3. L’idéologie des livres de jeunesse

Si on trouve à toutes les époques des livres écrits spécialement à destination de la jeunesse bien qu'en général ils s'adressaient à des enfants plus âgés que ceux ciblés aujourd'hui par les albums, il semble que le développement de la production soit un phénomène récent. Il n'est pas séparable d'une conception de l'enfance et de sa spécificité qui caractérise bien le système de valeurs des classes moyennes. Auparavant les livres lus par les enfants appartenaient plutôt au fonds « populaire » de la littérature générale; il semble que le souci de « distinction » des classes moyennes les a conduites à rechercher pour leurs enfants des formes plus adaptées au sentiment de leur identité.

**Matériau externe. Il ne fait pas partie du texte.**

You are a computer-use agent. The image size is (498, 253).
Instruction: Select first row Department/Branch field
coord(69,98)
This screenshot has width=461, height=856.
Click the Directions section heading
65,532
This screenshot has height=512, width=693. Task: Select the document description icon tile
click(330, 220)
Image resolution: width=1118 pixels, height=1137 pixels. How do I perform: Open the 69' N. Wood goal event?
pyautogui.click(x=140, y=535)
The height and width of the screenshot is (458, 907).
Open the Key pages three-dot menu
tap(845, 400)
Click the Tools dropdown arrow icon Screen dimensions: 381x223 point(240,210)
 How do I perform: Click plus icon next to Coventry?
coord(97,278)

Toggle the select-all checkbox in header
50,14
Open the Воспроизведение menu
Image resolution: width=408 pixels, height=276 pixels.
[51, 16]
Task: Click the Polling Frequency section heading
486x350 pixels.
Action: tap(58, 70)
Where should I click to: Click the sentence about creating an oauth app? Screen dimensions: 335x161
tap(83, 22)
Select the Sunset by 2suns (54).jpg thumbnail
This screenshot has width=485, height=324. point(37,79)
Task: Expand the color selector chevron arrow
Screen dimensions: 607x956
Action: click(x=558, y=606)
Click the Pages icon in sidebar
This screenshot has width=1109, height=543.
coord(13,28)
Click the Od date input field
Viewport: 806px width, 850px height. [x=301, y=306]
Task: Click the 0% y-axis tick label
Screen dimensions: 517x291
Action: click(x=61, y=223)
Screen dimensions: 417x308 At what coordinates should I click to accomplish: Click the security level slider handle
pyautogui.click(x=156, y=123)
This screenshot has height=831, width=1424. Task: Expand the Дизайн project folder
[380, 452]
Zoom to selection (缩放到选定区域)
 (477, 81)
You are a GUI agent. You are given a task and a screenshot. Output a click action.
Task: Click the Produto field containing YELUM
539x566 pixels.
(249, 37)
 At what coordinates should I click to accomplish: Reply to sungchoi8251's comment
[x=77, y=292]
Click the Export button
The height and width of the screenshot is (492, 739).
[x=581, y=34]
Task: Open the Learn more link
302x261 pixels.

Cette littérature de jeunesse est essentiellement une production des classes moyennes en direction des classes moyennes. Il suffirait pour s'en convaincre de regarder qui l'écrit qui la promeut et qui la lit ! Les situations présentées, les personnages, les valeurs, les systèmes d'explication fonctionnent ainsi comme un miroir pour une partie des enfants et leur permettent de passer avec l'écrit un pacte d'identification. Même lorsque les livres tentent des incursions hors de cet ensemble de références, ils le font sur le mode ethnologique : c'est toujours la misère, la violence, l'injustice racontées aux enfants, à des enfants qui ne les vivent pas et qui les découvrent dans les livres. L'audace idéologique ne franchit pas cette limite. Et ceux qui les vivent ne s'y retrouvent pas . Même dans leur écriture, ces livres fonctionnent sur un modèle de lecteur qui a les attributs de la classe pour lesquels ils sont conçus.

Ce constat débouche sur deux questions :

- Cette fonction de conformisation pour les enfants qui en sont effectivement lecteurs correspond-elle bien à ce qu'on est en droit d'attendre de la littérature? Celle-ci n'est-elle pas par essence subversive dans ce qu'elle autorise de prise de conscience, de distanciation, d'exploration de son statut et des pouvoirs de le transformer?

- Ne faut-il pas trouver ici une des raisons essentielles pour lesquelles, malgré des efforts généreusement entrepris, cette littérature particulière résiste au plus grand nombre? Les non-lecteurs ne sont-ils pas, en réalité, des exclus d'un écrit auquel ils ne peuvent s'identifier et dans lequel ils ne rencontrent pas une vision du monde qui puisse les aider à prendre conscience de leur propre statut ?


Aucun des participants à ces journées ne se reconnaîtra dans la totalité des constituants de la synthèse présentée ici mais tous estiment, à des titres divers, que certains points présentent une urgence pour une réflexion sur la littérature enfantine. Aussi ont-ils décidé de continuer à se rencontrer dans des groupes de travail.